As you enter Carrollton, there are billboards displaying sings representing various organizations within Carroll County. These signs serve as a proud displays of what our county has to offer. On those billboards you will see a sign displaying the OSE Extension and 4-H emblems. Although OSU Extension is a beneficial resource for county farmers as well as the other 28,000 residents of the bounty, I’d like to focu on 4-H for now. For those of you who are not familiar with 4-H, please allow me to explain what 4-H is. 4-H began over 100 years ago. With a network of more than six million youth, 540,000 volunteers, 3,500 professionals and more than 60 million alumni, 4-H h helps shape youth to move our country and the world forward in ways no other youth organization does. A longitudinal study conducted by the institute for Applied Research in Youth Development at Tuffs University shows youth engaged with 4-H are nearly two times more likely to get better grades in school; nearly two times more likely to plan to go to college; 41 percent less likely to engage in risky behavior and 25 percent more likely to positively contribute to their families and communities.

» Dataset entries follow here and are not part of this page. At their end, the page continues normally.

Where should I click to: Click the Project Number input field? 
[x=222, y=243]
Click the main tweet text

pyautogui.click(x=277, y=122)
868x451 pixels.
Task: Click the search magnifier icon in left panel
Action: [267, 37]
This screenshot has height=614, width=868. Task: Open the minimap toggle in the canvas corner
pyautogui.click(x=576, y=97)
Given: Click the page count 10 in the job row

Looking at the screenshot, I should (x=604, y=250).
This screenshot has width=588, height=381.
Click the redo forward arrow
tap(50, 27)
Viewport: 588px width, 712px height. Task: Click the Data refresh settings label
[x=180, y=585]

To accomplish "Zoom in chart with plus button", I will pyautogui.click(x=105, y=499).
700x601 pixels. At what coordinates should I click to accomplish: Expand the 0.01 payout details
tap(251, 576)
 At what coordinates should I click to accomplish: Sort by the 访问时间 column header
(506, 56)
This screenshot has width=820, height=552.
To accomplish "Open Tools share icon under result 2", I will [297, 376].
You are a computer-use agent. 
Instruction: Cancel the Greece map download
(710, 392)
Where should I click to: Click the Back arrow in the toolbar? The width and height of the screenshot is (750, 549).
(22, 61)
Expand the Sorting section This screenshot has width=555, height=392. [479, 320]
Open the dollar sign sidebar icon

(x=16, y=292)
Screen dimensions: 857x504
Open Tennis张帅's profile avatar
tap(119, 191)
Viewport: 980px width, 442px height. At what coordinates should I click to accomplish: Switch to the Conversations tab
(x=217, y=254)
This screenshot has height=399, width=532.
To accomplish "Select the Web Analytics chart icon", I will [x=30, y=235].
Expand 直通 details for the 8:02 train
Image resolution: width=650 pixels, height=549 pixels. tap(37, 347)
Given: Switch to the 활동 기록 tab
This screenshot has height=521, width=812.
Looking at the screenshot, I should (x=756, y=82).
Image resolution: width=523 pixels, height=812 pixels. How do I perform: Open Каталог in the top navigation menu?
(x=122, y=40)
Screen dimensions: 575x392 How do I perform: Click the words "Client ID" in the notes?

Unlike sports, Boy Scouts and Girl Scouts, 4-H members cannot cross county borders to join a club once OSU Extension is no longer supported by their home county. In addition, unlike scouts, 4-H is open to boys and girls aged 9-19. Children ages 5-8 may begin their 4-H experience as a Cloverbud. Because the enrollment base is so large, it allow siblings to enjoy being part of the same club. Orderly meetings are conducted typically once a month and older members are usually elected to hold the offices of president, vice president, secretary and treasurer. The positions of reporter, safety leader and recreation leader are offices held by members. Although members conduct the meeting, 4-H advisors oversee meetings and support the group as a whole. Parents are always welcome and encouraged to attend meetings. An OSU Extension agent is assigned to the county to serve as an educator and facilitate coordination of the program.

Youth choose 4-H projects from the Family Guide. They conduct community service projects, fundraising events and recreational activities throughout the year. In addition, 4-H camp is offered and members can apply for scholarships to help them with their higher education goals.

The necessity of 4-H is being downplayed by some in our community. Why should the county pay for something only about 400 children benefit from? If we don’t, no one will. Although 400 sounds like a small number, it is the largest youth organization in our county.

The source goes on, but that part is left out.